Since the message was emailed, not a single faculty member who is part of the divestment movement has agreed to be interviewed, Peterson wrote in her July 17 piece for the National Association of Scholars.

“It was really disappointing to see the collegial college spirit of open discourse, open communication and debate was nonexistent in this instance,” Peterson told The College Fix.

Peterson said she believes the movement has employed something of an “affirmative consent” speech tactic, in which if two people don’t agree on divestment, they can’t talk at all. She acknowledges there are a handful of professors who will still discuss the topic with her, but most now accuse her of attempting to destroy the movement and misquote them.

“I was disappointed to see that the polarization the students are aiming for on their college campuses is also happening among the professors,” Peterson told The College Fix. She has suggested that to activists, “conversation” is considered “capitulation.”

Peterson’s recent experiences came on the heels of the March 2015 release of the National Association of Scholars Sustainability: Higher Education’s New Fundamentalism report, which critiques environmentalism in higher education. Peterson was the primary author of the report.

It argues schools shell out for costly feel-good green initiatives that have little impact.

“Pulling money out of the fossil fuel industry doesn’t inherently change the business model. It doesn’t lead in any way to the lessening of the extraction of oil. It doesn’t reduce the consumption of these once they’ve become extracted either,” she said in an interview with The College Fix.

Aware of this, activists default to using polarization and demonization to gain numbers for their movement, she added. In recent years, students have stormed into and taken over board meetings, refused to leave administrators’ offices, and clapped and shouted over opponents’ protests. College activists call administrators “oppressive” if they do not divest.

Even the divestment campaign’s slogan – “Whose side are you on?” – turns a complicated issue into a for-us-or-against-us scenario.

“[It’s] a well-known political strategy of reducing the options to yes and no, black and white, and to erode away any room for nuance or gradations of difference,” Peterson said. “It is a technique that tries to capture the strong opinion of anyone who doesn’t have a strong opinion on the issue and make them into automatic members of their own side.”

“By being willing to debate the merits of divestment, they’re wading into dangerous territory,” she added. “By staving off debate, [they’re] discrediting their opponents before they can get into the debate.
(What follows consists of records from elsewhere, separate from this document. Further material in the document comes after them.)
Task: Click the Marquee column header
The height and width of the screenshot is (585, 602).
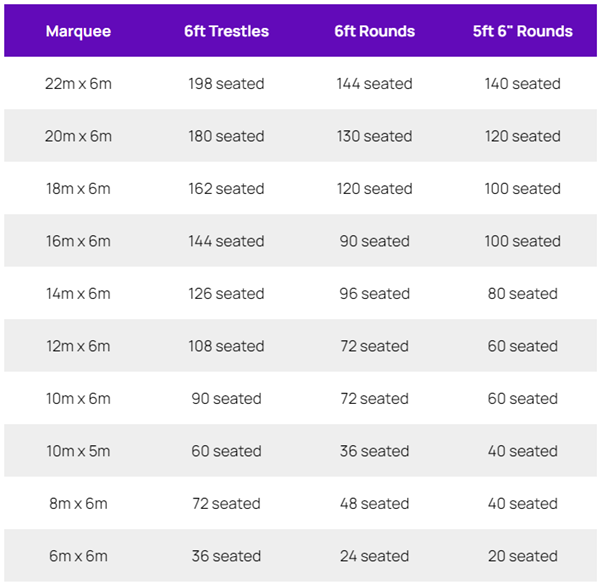Action: (x=78, y=31)
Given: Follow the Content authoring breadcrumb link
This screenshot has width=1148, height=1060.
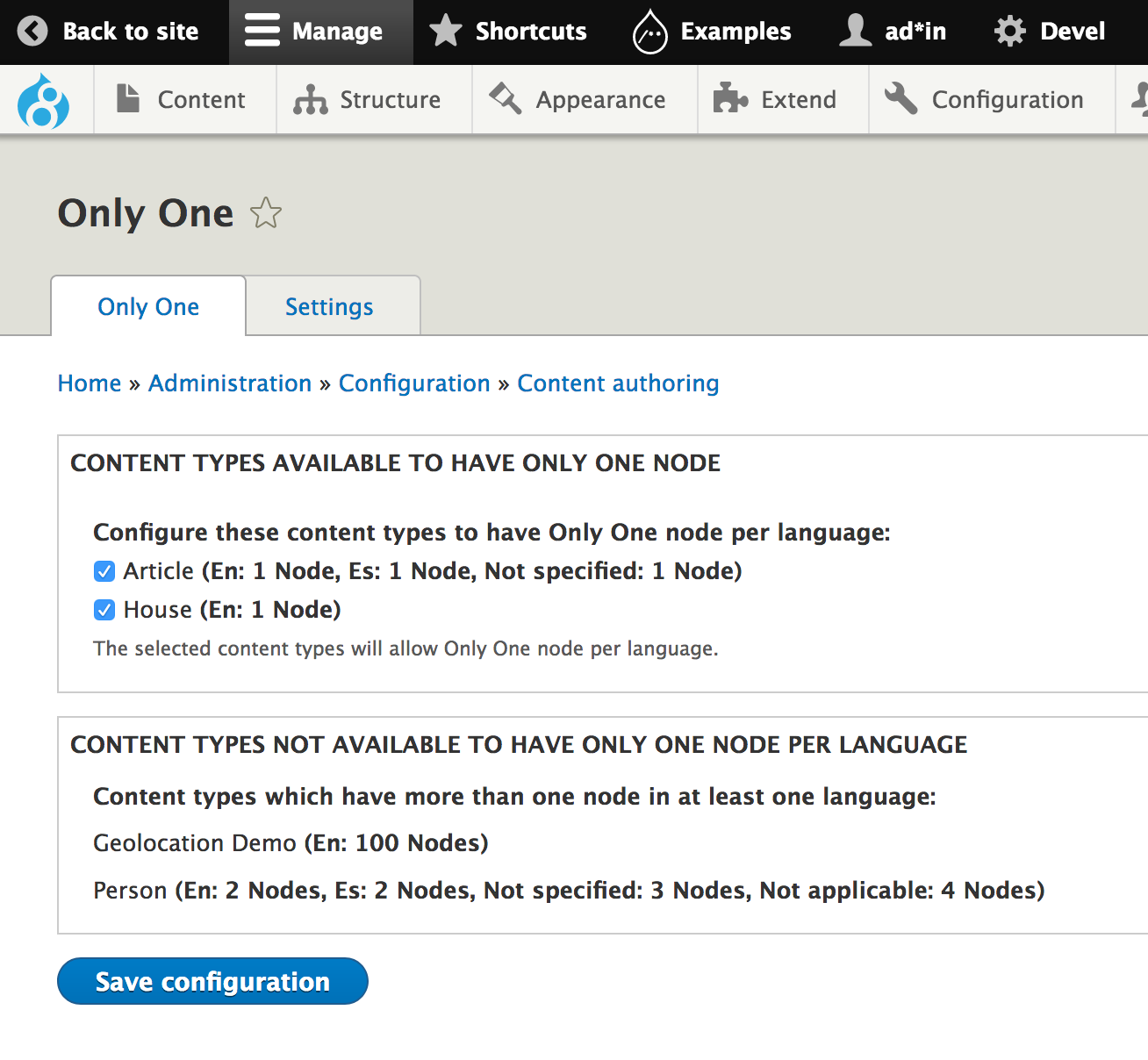Looking at the screenshot, I should [x=618, y=383].
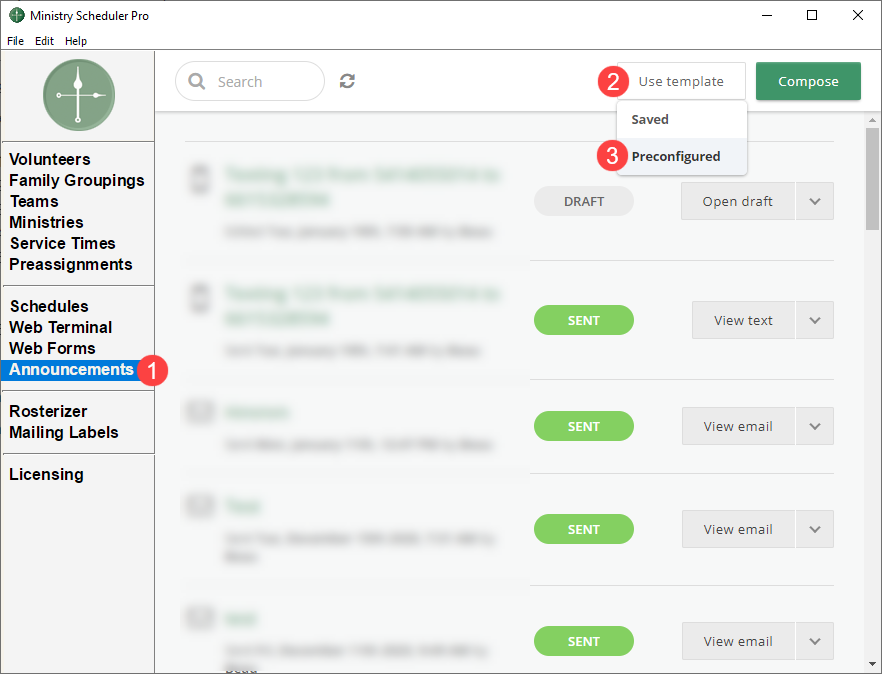Expand the dropdown arrow next to Open draft
This screenshot has height=674, width=882.
[x=815, y=201]
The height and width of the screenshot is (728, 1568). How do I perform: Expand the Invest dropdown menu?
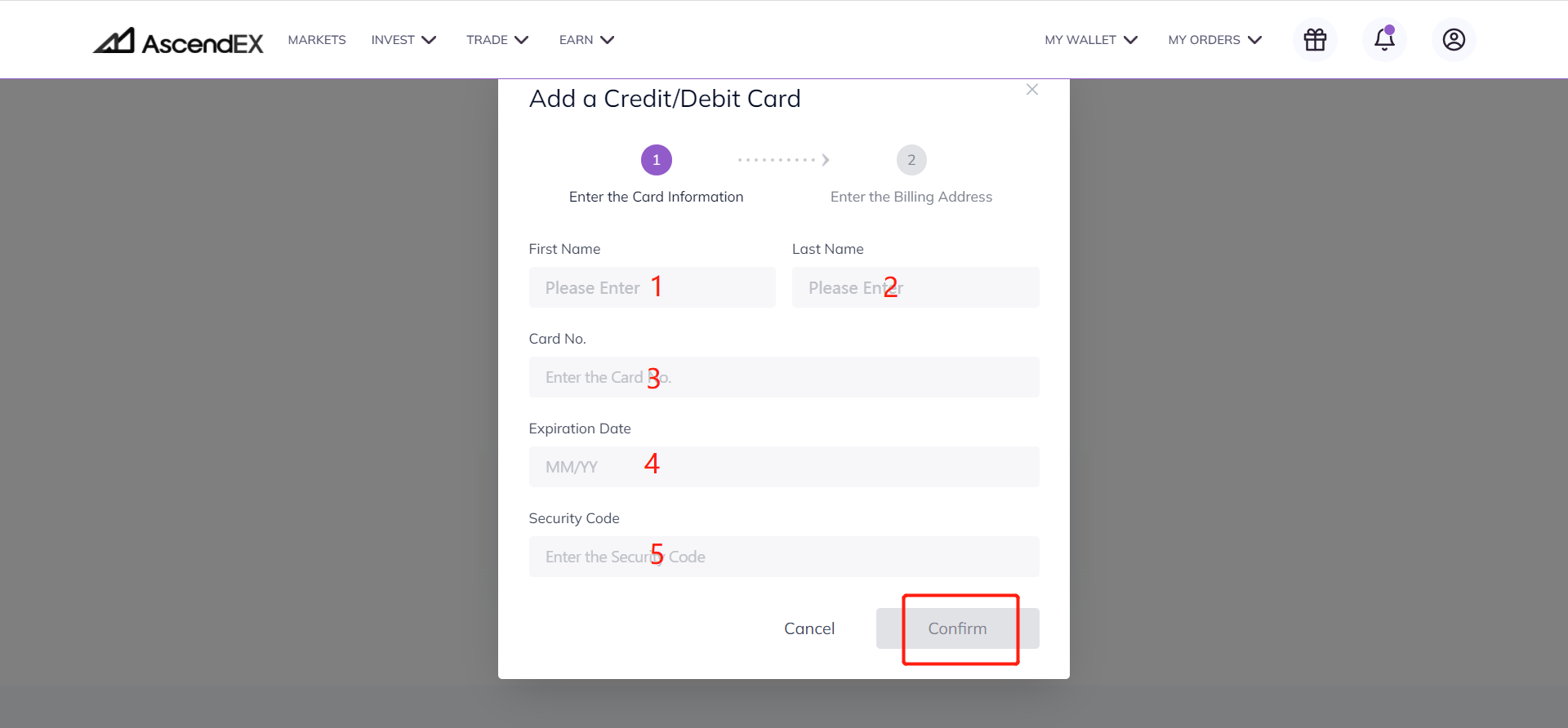(x=403, y=40)
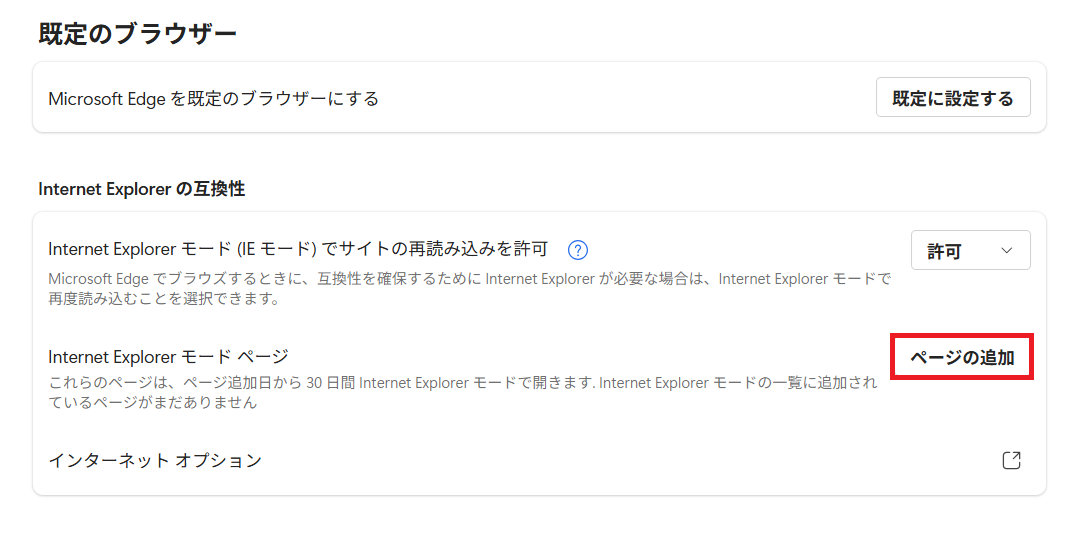Click the empty space in the default browser card
1088x533 pixels.
point(620,99)
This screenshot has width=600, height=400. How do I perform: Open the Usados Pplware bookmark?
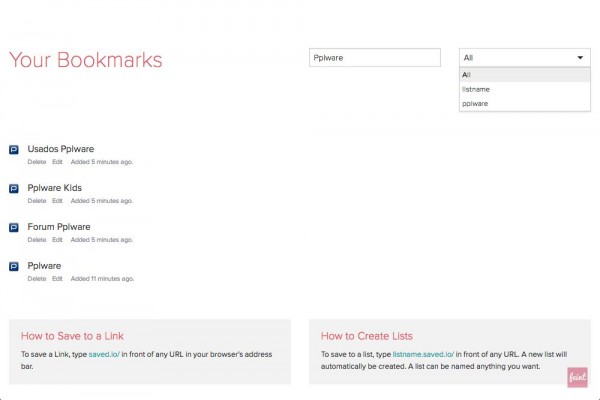click(61, 149)
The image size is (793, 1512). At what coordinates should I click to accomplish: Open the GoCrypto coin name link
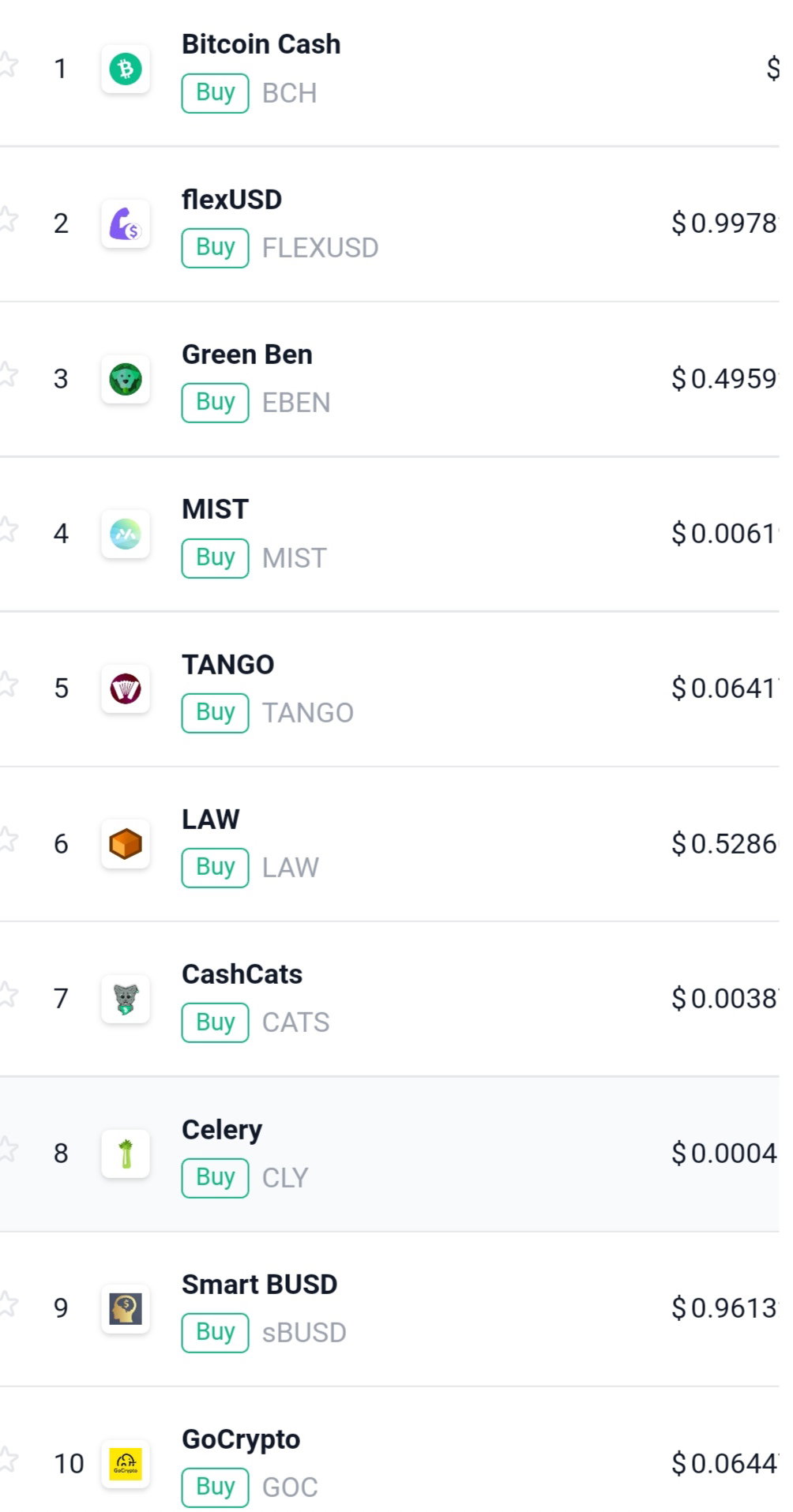[241, 1440]
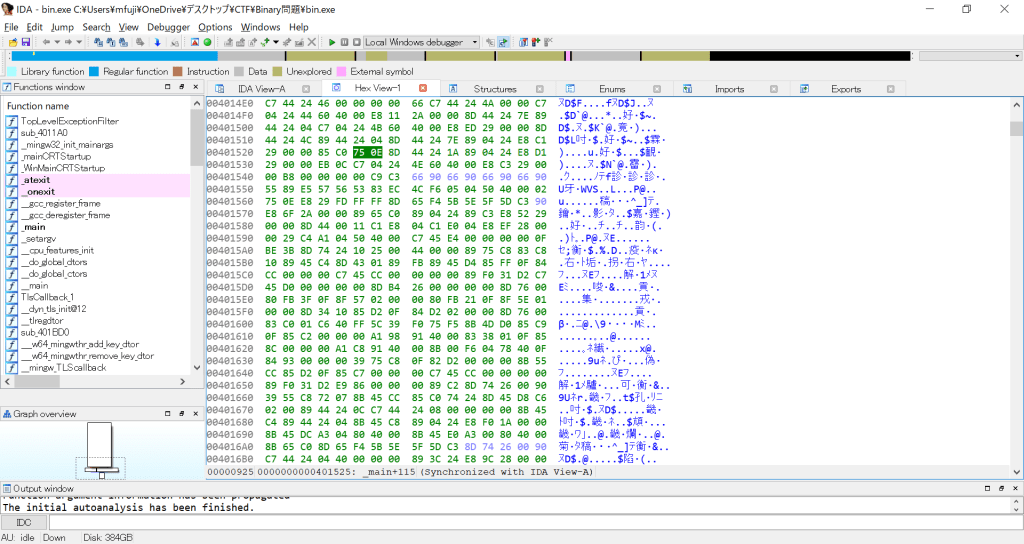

It is safer territory for them, and it helps their goal of polarization at the same time.”

Ultimately, this limit on free speech inhibits the purpose of a college education, she said.

“Unfortunately the academic environment on campuses seems to foster a polarizing attitude that spurns debate and looks down on open discourse as dangerous tasks that could invade students’ safe space, make them feel uncomfortable by hearing arguments from the other side,” Peterson told The Fix. “If you’re unable to question the reigning ideologies on campus, that really undercuts the entire purpose of higher education.”

While Peterson said she admires the “fervor” of pro-divestment students, she said she believes their energy should be put into discussion instead of oppressing opposing voices.

“I think their zeal would be better directed in actively engaging with people in search for the truth, not just in a quest for political victory,” she said.

NAS has begun a follow-up study specifically focusing on the divestment movement’s tactics.

“The temptation to demonize opponents rather than debate the merits of their case is a strong one,” Peterson stated in her NAS piece. “The fossil fuel divestment campaign is actively opposed to the conditions under which free speech thrives … the campaign hones the art of demonizing opponents and obstructing open communication.”

“Free speech shrinks when we assume our opponents are not only factually wrong but mercenary. When we scorn humility and assert that conversation among those who disagree is futile, we turn free speech into an urn on the mantelpiece—a repository for the ashes of the great debates of the past when a Lincoln and a Douglas could both assume that disagreement actually mattered.”